# Umum > Peraturan & Pengumuman >  KOI OWNERS of INDONESIA - SOCIETY

## beryl

Isinya memperkenalkan club *KOI's*.

----------


## karom

selamat atas lahirnya Forum KOI's semoga akan bermanfaat bagi kita semua

----------


## beryl

> selamat atas lahirnya Forum KOI's semoga akan bermanfaat bagi kita semua


Terima kasih buat Pak Karom yang udah menyediakan media forum ini, semoga forum ini bisa ikut mengembangkan dunia per-koi-an tanah air.

Salam Koi

----------


## Ajik Raffles

Selamat buat KOI's atas Forum ini, semoga akan semakin mengakselerasi perkembangan dunia per-Koi-an di tanah air

----------


## irwan

Selamat.......

----------


## TanSL

Hello All at KOI's !

Congratulations on your successful forum launch. 

Cheers

----------


## Ajik Raffles

> Hello All at KOI's !
> 
> Congratulations on your successful forum launch.


Look who's speaking.... Still looking for something 'hot' in Jakarta?

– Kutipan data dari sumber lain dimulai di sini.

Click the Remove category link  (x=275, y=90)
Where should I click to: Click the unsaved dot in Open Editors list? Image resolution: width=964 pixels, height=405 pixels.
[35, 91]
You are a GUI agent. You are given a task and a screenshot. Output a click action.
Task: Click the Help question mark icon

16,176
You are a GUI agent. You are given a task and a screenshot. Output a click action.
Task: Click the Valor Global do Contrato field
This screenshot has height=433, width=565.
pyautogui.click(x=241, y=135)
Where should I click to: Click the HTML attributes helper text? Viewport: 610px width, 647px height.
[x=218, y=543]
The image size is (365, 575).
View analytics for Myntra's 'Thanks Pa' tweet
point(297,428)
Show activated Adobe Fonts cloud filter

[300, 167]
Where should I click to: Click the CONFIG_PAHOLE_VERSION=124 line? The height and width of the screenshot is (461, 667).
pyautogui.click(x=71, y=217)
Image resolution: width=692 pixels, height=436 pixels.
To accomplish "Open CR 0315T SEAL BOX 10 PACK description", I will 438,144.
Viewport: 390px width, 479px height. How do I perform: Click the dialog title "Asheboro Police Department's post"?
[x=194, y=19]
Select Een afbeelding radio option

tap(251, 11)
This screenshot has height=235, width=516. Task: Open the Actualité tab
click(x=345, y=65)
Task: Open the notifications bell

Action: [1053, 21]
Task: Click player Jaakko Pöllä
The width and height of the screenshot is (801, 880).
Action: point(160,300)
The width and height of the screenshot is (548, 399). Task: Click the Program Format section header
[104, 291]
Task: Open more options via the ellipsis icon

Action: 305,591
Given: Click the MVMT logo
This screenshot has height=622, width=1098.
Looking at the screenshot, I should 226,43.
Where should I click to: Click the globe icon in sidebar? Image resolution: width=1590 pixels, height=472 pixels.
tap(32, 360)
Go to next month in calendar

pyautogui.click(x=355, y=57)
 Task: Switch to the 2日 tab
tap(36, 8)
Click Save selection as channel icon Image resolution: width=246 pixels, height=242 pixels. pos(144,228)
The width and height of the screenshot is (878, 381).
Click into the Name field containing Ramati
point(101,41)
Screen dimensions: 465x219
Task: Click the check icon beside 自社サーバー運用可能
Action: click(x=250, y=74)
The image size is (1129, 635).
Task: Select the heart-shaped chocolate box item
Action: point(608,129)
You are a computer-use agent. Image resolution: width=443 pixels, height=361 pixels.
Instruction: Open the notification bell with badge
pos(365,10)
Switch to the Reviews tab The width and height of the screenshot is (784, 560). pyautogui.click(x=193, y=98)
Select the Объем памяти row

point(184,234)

I guess Maria Eva isn't anymore yah....

Anyway, thanks for the congrat & also for my avatar  ::  . Wish for your contribution here

Ajik

----------


## Biolite G

Selamat buat Koi's atas terbentuknya forum ini 


salam

----------


## karom

> Selamat buat Koi's atas terbentuknya forum ini 
> 
> 
> salam


makasih gung tapi signature nya itu lho mana tahaaan .. hehe .. kayanya trauma sama signature yang dulu ya   ::

----------


## showa

Selamat dan Sukses

Tambah maju, tambah oke, tambah siip, tambah mantap... dan tambah terus hal hal yg membuat kita lebih tenang berada di dalamnya.


salam koi

rudy

----------


## abahnasr

met sukses bagi forum ini, saya yakin forum ini pasti bisa membuat per koi an indonesia makin maju.. "Maju Terus Koi Indonesia""

----------


## menkar

mudha2han ramenya gak  cuman di forum aja.. bisa 1 step a head...
but anyway congrats -)

----------


## hankoi

Seep  ::   ::   ::

----------


## doddy

Terimakasih kepada forum ini, terutama jendral2nya. menurut saya forum ini sangat bermanfaat untuk meningkatkan pengetahuan dan persahabatan perkoian . sekali lagi terimakasih.

----------


## abahnasr

maaf mo nanya nech.. kalo mau tahu ID Koi's gmn caranya?? makasih...

----------


## showa

abah utk tau berapa no id koi,s nya dapat saya bantu ko.........
apa yg abah mau tau dari id koi,s tsb............?


id abah sendiri.............?. atau id koi,s teman abah lainnya............?
utk mengetahui id koi,s abah, jika abah sudah mengisi formulir keanggotaan dan membayar biaya keanggotaannya harusnya di setiap abah masuk forum ini no tsb sudah tampil dgn sendirinya.

begitu juga id kois teman abah lainnya biasanya ada di bagian bawah nama teman tsb.

----------